Japan’s Toyota Motor Corp, the world’s largest automaker, looks set on completing its three-year production expansion hiatus that was brought by a renewed focus on safety and quality after the 2010 unintended acceleration issues.
The company is now ending the three-year freeze on building new assembly facilities and has now plans to build two new plants in China and the third in Mexico – to cater for the first and second largest auto markets – China and the United States. The news comes courtesy of a report from Reuters, with the news service citing four managers that have knowledge of the carmaker’s growth strategy. According to the executives, the Japanese company has already finished initial feasibility studies in both countries and now the “teams are ready to execute,” as one of them said.
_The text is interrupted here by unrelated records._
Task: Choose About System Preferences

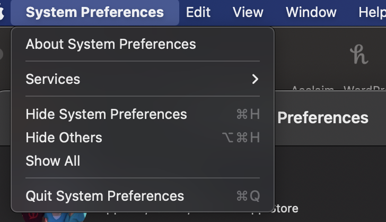Action: (111, 44)
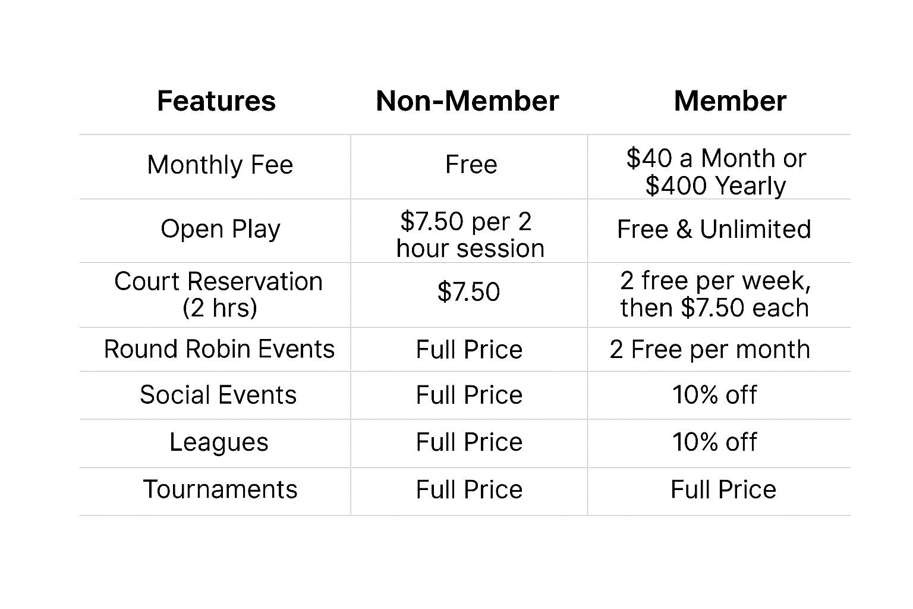Image resolution: width=913 pixels, height=609 pixels.
Task: Click the Member column header
Action: [x=730, y=101]
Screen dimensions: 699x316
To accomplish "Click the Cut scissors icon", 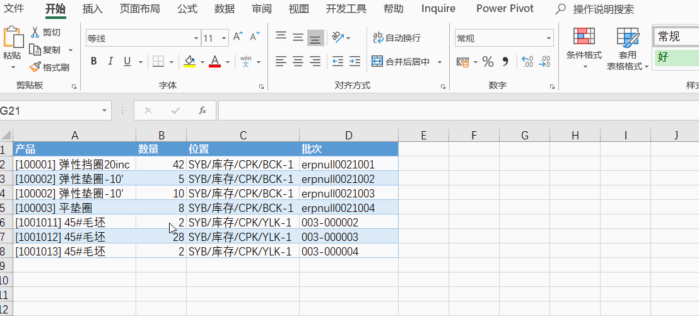I will click(35, 32).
Jim Lentz, Toyota’s North American operation chief did acknowledge that following “a three-year hold” on investing in new plats, the company is ready to end the freeze. “It’s a different way than in the past. It’s not going to be growth for growth’s sake,” he commented in an interview during the Detroit motor show.
The sources, with knowledge on the matter, told Reuters that Toyota’s Chinese unit is now focusing on the plans to construct the two new assembly facilities – one in the northeastern city of Changchun and the other in the southern city of Guangzhou, where Toyota already has installed car production facilities. As for Mexico, the company is evaluating the central state of Guanajuato for a passenger car factory.